- **Record extracts**
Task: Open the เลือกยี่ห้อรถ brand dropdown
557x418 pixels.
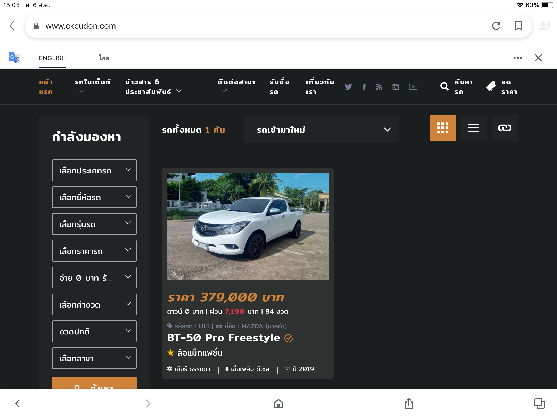Action: [x=94, y=197]
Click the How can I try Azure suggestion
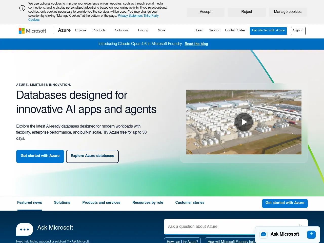 pos(182,242)
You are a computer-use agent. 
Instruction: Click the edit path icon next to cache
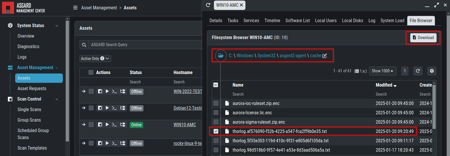pos(325,56)
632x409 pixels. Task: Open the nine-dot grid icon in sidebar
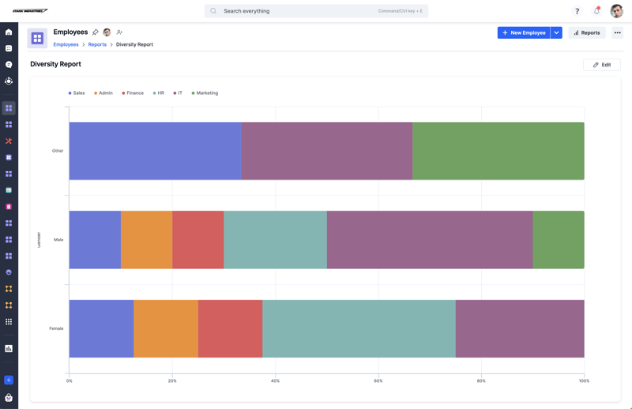(9, 322)
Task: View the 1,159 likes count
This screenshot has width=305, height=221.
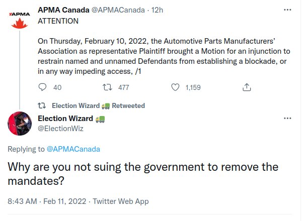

- **Aim**
Rewrite the listing from the line containing "Click the How can I try Azure suggestion" through the end of the listing, changing every "icon" to "button" and leaving everything else unchanged. Omit the pictures.

- **Output of the exercise**
Click the How can I try Azure suggestion
 pos(182,242)
You are a computer-use agent. 
Instruction: Click the edit path button next to cache
pos(325,56)
632x409 pixels. Task: Open the nine-dot grid button in sidebar
(9, 322)
Task: View the 1,159 likes count
This screenshot has width=305, height=221.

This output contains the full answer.